Come ha spiegato Vescovi al processo, “ogni ufficiale dell’Anagrafe delegato alla certificazione ai fini della custodia dell’incasso giornaliero è provvisto di una cassetta di sicurezza di ferro con chiusura a chiave, detenuta esclusivamente dal titolare della cassetta stessa. Nessun altro ha una copia della medesima chiave e tutte le cassette chiuse sono custodite in una cassaforte al servizio Anagrafe”.

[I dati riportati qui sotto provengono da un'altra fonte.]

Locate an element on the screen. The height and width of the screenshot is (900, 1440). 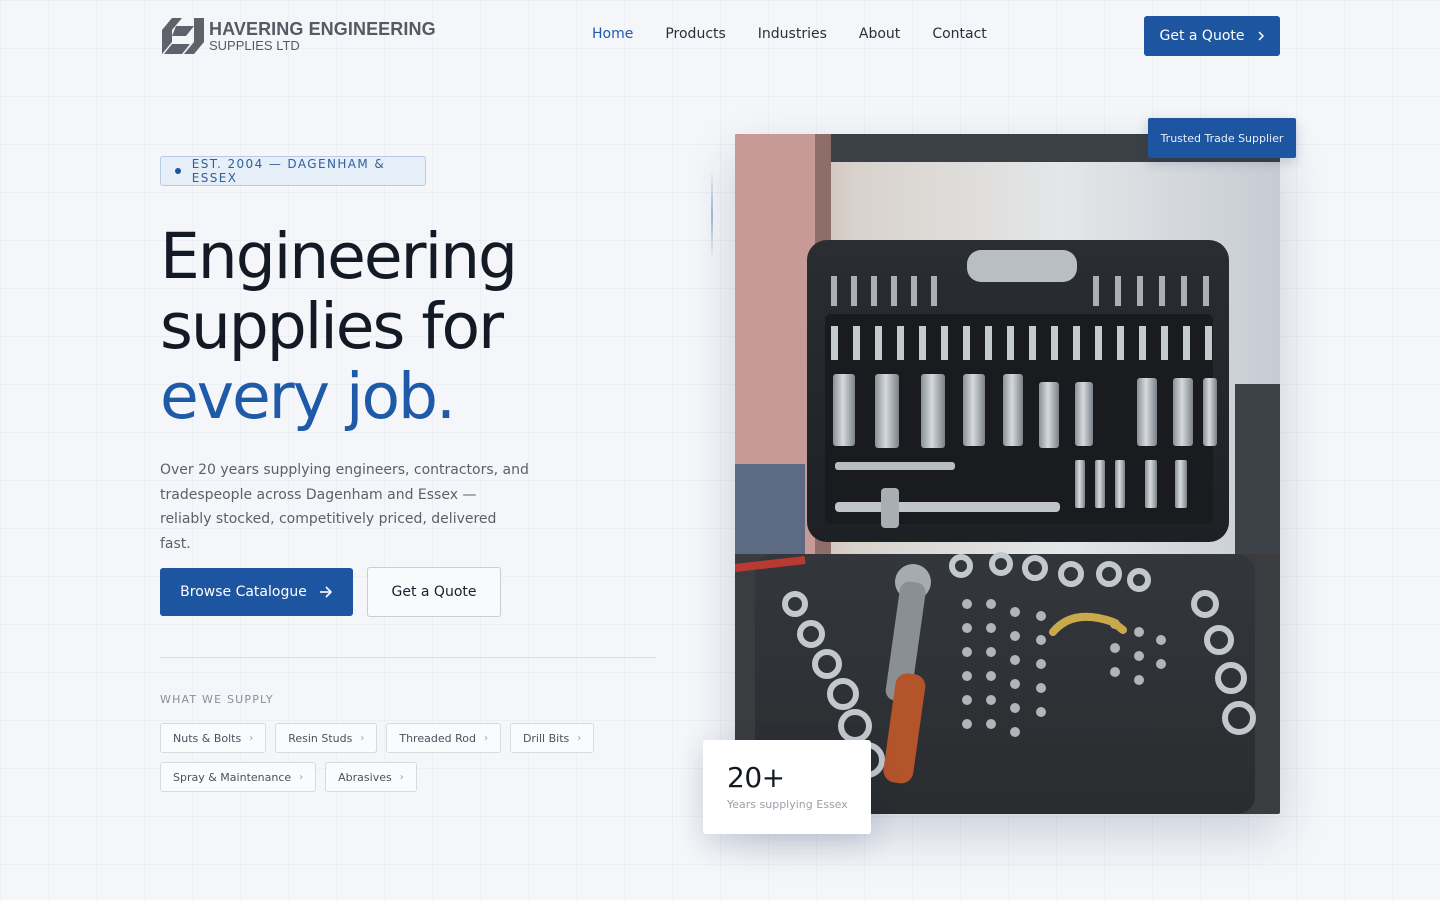
headline-line-2: supplies for is located at coordinates (332, 326).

Siccome Parmigiani, che aveva la chiave della sua cassetta, non era più rientrato in servizio, era stato sollecitato a recarsi in ufficio per aprirla, “visto che non era febbricitante”, ha sottolineato il testimone, che ha riferito che c’era stata anche la proposta di recarsi a casa dell’impiegato. Ma Parmigiani si era rivolto al suo legale, al quale aveva affidato le chiavi della sua cassetta.
L’operazione di apertura era avvenuta nello studio dell’avvocato, e con sorpresa e sconcerto si era visto che all’interno c’erano solo 62,05 euro, a fronte della somma di 1.771,90 (1.671,90 più 100 euro quale fondo cassa per il 2020). Quello stesso giorno l’avvocato, su disposizione di Parmigiani, aveva consegnato una busta contenente 1.772 euro, somma che nei giorni successivi era stata depositata in Tesoreria comunale.
L’aver appianato l’ammanco di tasca propria non ha risparmiato l’imputato dall’accusa di peculato e dalla condanna. Il legale che a processo ha assistito Parmigiani era l’avvocato Cesare Grazioli. Per l’imputato, il pm Francesco Messina, considerando il reato commesso un peculato d’uso, aveva chiesto una pena di otto mesi. Un’ipotesi, quella del peculato d’uso, che era stata avanzata anche dalla difesa. Ma i giudici hanno deciso diversamente.
Quando la sentenza diventerà irrevocabile, Parmigiani, che poi si era licenziato, avrà un anno di tempo “per prodigarsi a rimediare alla sua condotta lesiva”.